[A run of records]
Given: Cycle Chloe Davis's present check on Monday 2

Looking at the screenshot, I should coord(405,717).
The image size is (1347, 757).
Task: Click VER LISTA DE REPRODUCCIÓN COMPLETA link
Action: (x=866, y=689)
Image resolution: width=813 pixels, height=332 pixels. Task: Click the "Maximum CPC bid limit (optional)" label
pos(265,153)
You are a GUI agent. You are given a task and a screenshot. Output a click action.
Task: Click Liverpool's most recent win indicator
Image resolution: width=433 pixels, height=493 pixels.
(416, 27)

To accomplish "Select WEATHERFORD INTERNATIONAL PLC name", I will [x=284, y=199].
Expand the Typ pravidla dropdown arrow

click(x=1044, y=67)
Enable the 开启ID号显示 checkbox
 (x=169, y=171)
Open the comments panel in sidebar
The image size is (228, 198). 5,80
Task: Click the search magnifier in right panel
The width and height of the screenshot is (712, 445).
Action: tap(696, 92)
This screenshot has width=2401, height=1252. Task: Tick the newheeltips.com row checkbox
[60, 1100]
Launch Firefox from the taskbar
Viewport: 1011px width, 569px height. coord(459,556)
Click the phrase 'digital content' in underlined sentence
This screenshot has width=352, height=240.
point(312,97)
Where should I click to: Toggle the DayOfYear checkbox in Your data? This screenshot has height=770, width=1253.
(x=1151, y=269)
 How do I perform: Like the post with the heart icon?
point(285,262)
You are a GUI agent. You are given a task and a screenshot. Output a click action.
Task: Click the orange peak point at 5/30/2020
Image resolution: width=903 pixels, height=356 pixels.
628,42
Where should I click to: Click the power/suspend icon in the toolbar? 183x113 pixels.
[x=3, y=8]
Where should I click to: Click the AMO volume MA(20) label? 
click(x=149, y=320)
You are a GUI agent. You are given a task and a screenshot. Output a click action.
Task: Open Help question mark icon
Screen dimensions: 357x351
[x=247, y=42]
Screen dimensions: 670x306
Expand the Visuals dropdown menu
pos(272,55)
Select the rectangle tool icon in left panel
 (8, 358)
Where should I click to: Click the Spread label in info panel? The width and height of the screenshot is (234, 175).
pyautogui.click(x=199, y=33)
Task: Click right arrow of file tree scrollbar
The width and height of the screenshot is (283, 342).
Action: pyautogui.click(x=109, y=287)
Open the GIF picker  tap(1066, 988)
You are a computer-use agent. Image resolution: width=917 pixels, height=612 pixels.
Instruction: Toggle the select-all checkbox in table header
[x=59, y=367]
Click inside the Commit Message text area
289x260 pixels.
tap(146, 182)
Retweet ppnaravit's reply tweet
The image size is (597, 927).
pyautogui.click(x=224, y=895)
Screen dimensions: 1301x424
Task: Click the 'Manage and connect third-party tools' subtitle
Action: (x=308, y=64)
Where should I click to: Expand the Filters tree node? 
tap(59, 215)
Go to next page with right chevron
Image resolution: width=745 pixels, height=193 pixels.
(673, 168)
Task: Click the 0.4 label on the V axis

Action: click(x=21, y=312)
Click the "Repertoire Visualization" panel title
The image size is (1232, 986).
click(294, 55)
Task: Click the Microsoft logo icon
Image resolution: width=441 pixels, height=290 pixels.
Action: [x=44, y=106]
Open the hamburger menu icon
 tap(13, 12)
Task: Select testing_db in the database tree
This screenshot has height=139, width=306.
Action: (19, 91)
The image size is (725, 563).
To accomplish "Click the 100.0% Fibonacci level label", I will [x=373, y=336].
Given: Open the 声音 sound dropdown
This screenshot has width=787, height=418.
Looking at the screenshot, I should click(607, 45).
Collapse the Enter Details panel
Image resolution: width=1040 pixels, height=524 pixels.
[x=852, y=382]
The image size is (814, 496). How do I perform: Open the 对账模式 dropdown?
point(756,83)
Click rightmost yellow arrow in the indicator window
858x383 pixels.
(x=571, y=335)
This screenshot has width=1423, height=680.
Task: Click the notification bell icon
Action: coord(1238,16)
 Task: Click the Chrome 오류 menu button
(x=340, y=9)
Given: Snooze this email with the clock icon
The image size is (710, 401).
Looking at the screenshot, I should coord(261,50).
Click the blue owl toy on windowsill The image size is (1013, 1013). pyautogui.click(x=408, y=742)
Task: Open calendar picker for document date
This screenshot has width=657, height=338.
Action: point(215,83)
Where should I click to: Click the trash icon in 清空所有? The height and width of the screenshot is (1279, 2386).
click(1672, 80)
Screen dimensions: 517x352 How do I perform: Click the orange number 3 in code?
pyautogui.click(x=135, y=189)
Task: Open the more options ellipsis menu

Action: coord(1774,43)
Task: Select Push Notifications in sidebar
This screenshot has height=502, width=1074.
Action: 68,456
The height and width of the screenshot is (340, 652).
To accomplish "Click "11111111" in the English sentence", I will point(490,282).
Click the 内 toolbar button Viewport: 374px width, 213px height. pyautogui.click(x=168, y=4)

### TASK REQUIREMENTS
Rewrite these lines, changing "magnifier" to "magnifying glass" wherever it appears and keeping everything else the same.

### OUTPUT FOR THIS EXERCISE
Given: Cycle Chloe Davis's present check on Monday 2

Looking at the screenshot, I should coord(405,717).
The image size is (1347, 757).
Task: Click VER LISTA DE REPRODUCCIÓN COMPLETA link
Action: (x=866, y=689)
Image resolution: width=813 pixels, height=332 pixels. Task: Click the "Maximum CPC bid limit (optional)" label
pos(265,153)
You are a GUI agent. You are given a task and a screenshot. Output a click action.
Task: Click Liverpool's most recent win indicator
Image resolution: width=433 pixels, height=493 pixels.
(416, 27)

To accomplish "Select WEATHERFORD INTERNATIONAL PLC name", I will [x=284, y=199].
Expand the Typ pravidla dropdown arrow

click(x=1044, y=67)
Enable the 开启ID号显示 checkbox
 (x=169, y=171)
Open the comments panel in sidebar
The image size is (228, 198). 5,80
Task: Click the search magnifying glass in right panel
The width and height of the screenshot is (712, 445).
Action: tap(696, 92)
This screenshot has width=2401, height=1252. Task: Tick the newheeltips.com row checkbox
[60, 1100]
Launch Firefox from the taskbar
Viewport: 1011px width, 569px height. coord(459,556)
Click the phrase 'digital content' in underlined sentence
This screenshot has width=352, height=240.
point(312,97)
Where should I click to: Toggle the DayOfYear checkbox in Your data? This screenshot has height=770, width=1253.
(x=1151, y=269)
 How do I perform: Like the post with the heart icon?
point(285,262)
You are a GUI agent. You are given a task and a screenshot. Output a click action.
Task: Click the orange peak point at 5/30/2020
Image resolution: width=903 pixels, height=356 pixels.
628,42
Where should I click to: Click the power/suspend icon in the toolbar? 183x113 pixels.
[x=3, y=8]
Where should I click to: Click the AMO volume MA(20) label? 
click(x=149, y=320)
You are a GUI agent. You are given a task and a screenshot. Output a click action.
Task: Open Help question mark icon
Screen dimensions: 357x351
[x=247, y=42]
Screen dimensions: 670x306
Expand the Visuals dropdown menu
pos(272,55)
Select the rectangle tool icon in left panel
 (8, 358)
Where should I click to: Click the Spread label in info panel? The width and height of the screenshot is (234, 175).
pyautogui.click(x=199, y=33)
Task: Click right arrow of file tree scrollbar
The width and height of the screenshot is (283, 342).
Action: pyautogui.click(x=109, y=287)
Open the GIF picker  tap(1066, 988)
You are a computer-use agent. Image resolution: width=917 pixels, height=612 pixels.
Instruction: Toggle the select-all checkbox in table header
[x=59, y=367]
Click inside the Commit Message text area
289x260 pixels.
tap(146, 182)
Retweet ppnaravit's reply tweet
The image size is (597, 927).
pyautogui.click(x=224, y=895)
Screen dimensions: 1301x424
Task: Click the 'Manage and connect third-party tools' subtitle
Action: (x=308, y=64)
Where should I click to: Expand the Filters tree node? 
tap(59, 215)
Go to next page with right chevron
Image resolution: width=745 pixels, height=193 pixels.
(673, 168)
Task: Click the 0.4 label on the V axis

Action: click(x=21, y=312)
Click the "Repertoire Visualization" panel title
The image size is (1232, 986).
click(294, 55)
Task: Click the Microsoft logo icon
Image resolution: width=441 pixels, height=290 pixels.
Action: [x=44, y=106]
Open the hamburger menu icon
 tap(13, 12)
Task: Select testing_db in the database tree
This screenshot has height=139, width=306.
Action: (19, 91)
The image size is (725, 563).
To accomplish "Click the 100.0% Fibonacci level label", I will [x=373, y=336].
Given: Open the 声音 sound dropdown
This screenshot has width=787, height=418.
Looking at the screenshot, I should click(607, 45).
Collapse the Enter Details panel
Image resolution: width=1040 pixels, height=524 pixels.
[x=852, y=382]
The image size is (814, 496). How do I perform: Open the 对账模式 dropdown?
point(756,83)
Click rightmost yellow arrow in the indicator window
858x383 pixels.
(x=571, y=335)
This screenshot has width=1423, height=680.
Task: Click the notification bell icon
Action: coord(1238,16)
 Task: Click the Chrome 오류 menu button
(x=340, y=9)
Given: Snooze this email with the clock icon
The image size is (710, 401).
Looking at the screenshot, I should coord(261,50).
Click the blue owl toy on windowsill The image size is (1013, 1013). pyautogui.click(x=408, y=742)
Task: Open calendar picker for document date
This screenshot has width=657, height=338.
Action: point(215,83)
Where should I click to: Click the trash icon in 清空所有? The height and width of the screenshot is (1279, 2386).
click(1672, 80)
Screen dimensions: 517x352 How do I perform: Click the orange number 3 in code?
pyautogui.click(x=135, y=189)
Task: Open the more options ellipsis menu

Action: coord(1774,43)
Task: Select Push Notifications in sidebar
This screenshot has height=502, width=1074.
Action: 68,456
The height and width of the screenshot is (340, 652).
To accomplish "Click "11111111" in the English sentence", I will point(490,282).
Click the 内 toolbar button Viewport: 374px width, 213px height. pyautogui.click(x=168, y=4)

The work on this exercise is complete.